[Stored items]
☆ ☆ ☆ ☆

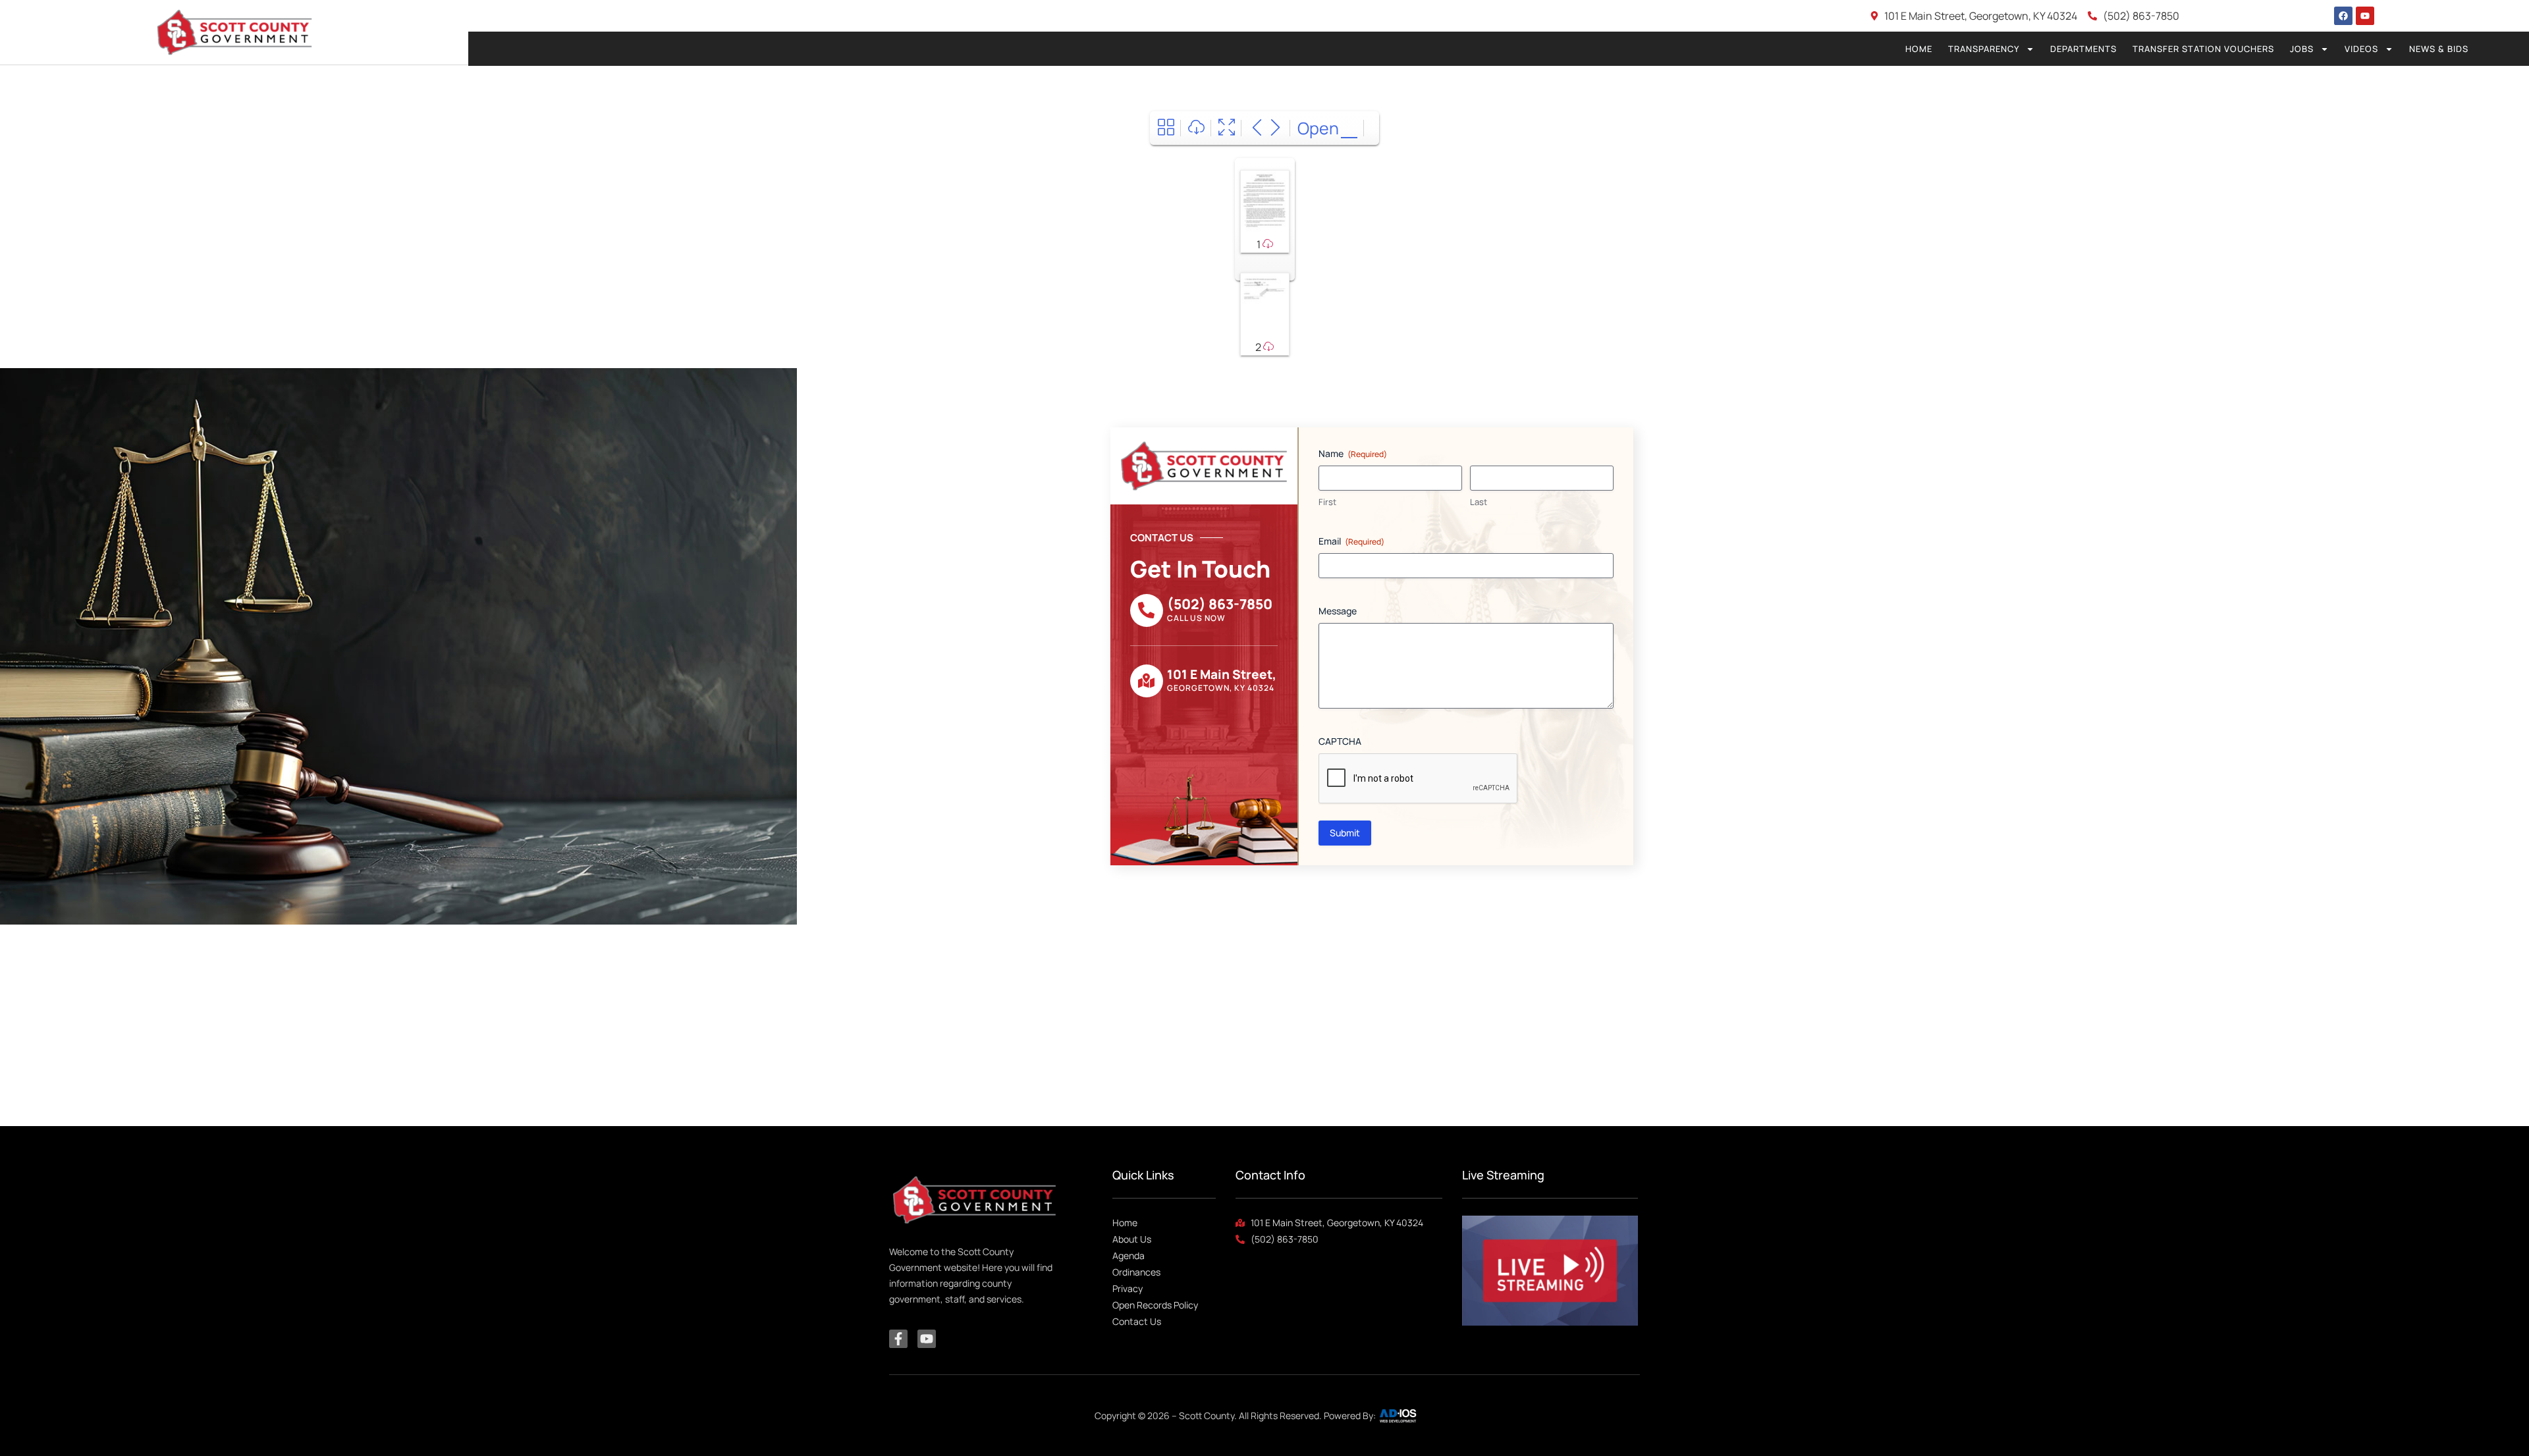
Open (1318, 128)
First (1327, 502)
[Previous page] (1257, 128)
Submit (1345, 832)
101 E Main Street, (1221, 674)
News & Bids (2438, 49)
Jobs (2302, 49)
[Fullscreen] (1226, 128)
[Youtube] (2365, 16)
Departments (2083, 49)
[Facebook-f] (898, 1339)
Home (1918, 49)
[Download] (1196, 128)
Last (1478, 502)
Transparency (1983, 49)
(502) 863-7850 (1219, 604)
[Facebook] (2343, 16)
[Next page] (1275, 128)
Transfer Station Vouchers (2203, 49)
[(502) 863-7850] (1146, 610)
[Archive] (1166, 128)
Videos (2361, 49)
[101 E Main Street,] (1146, 680)
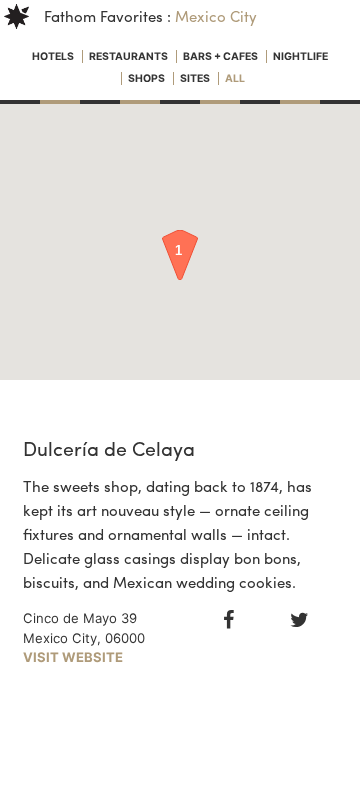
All (235, 78)
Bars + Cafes (221, 56)
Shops (147, 78)
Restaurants (129, 56)
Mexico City (216, 16)
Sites (196, 78)
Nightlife (300, 56)
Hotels (54, 56)
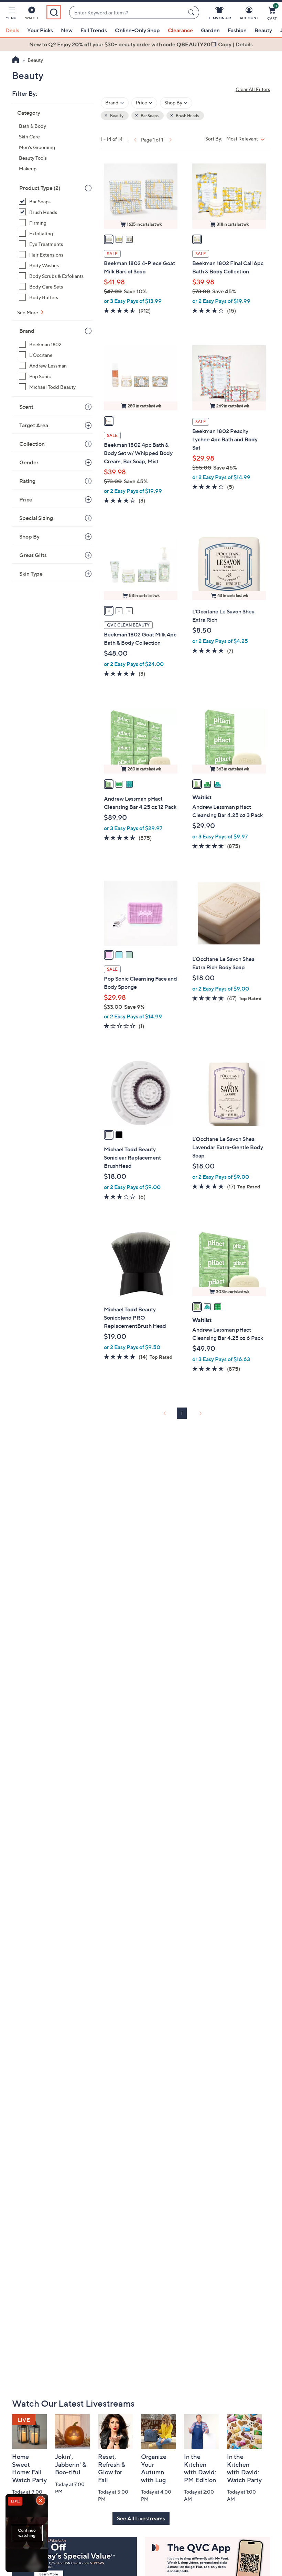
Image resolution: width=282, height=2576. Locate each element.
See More (28, 312)
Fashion (237, 30)
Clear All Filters (253, 89)
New (67, 30)
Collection (32, 443)
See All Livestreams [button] (141, 2518)
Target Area (33, 425)
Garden (210, 30)
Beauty (263, 30)
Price (25, 499)
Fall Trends (93, 30)
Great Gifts (33, 555)
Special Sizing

☆ ☆ ☆ ☆

**Task to complete**: Only the lines from the one with "Departments (2083, 49)" through the final line of the entries above should be transcribed, exactly and without pictures.

**Solution for this task**:
Departments (2083, 49)
[Facebook-f] (898, 1339)
Home (1918, 49)
[Download] (1196, 128)
Last (1478, 502)
Transparency (1983, 49)
(502) 863-7850 (1219, 604)
[Facebook] (2343, 16)
[Next page] (1275, 128)
Transfer Station Vouchers (2203, 49)
[(502) 863-7850] (1146, 610)
[Archive] (1166, 128)
Videos (2361, 49)
[101 E Main Street,] (1146, 680)
All (235, 78)
Bars + Cafes (221, 56)
Shops (147, 78)
Restaurants (129, 56)
Mexico City (216, 16)
Sites (196, 78)
Nightlife (300, 56)
Hotels (54, 56)
Image resolution: width=282, height=2576. Locate each element.
See More (28, 312)
Fashion (237, 30)
Clear All Filters (253, 89)
New (67, 30)
Collection (32, 443)
See All Livestreams [button] (141, 2518)
Target Area (33, 425)
Garden (210, 30)
Beauty (263, 30)
Price (25, 499)
Fall Trends (93, 30)
Great Gifts (33, 555)
Special Sizing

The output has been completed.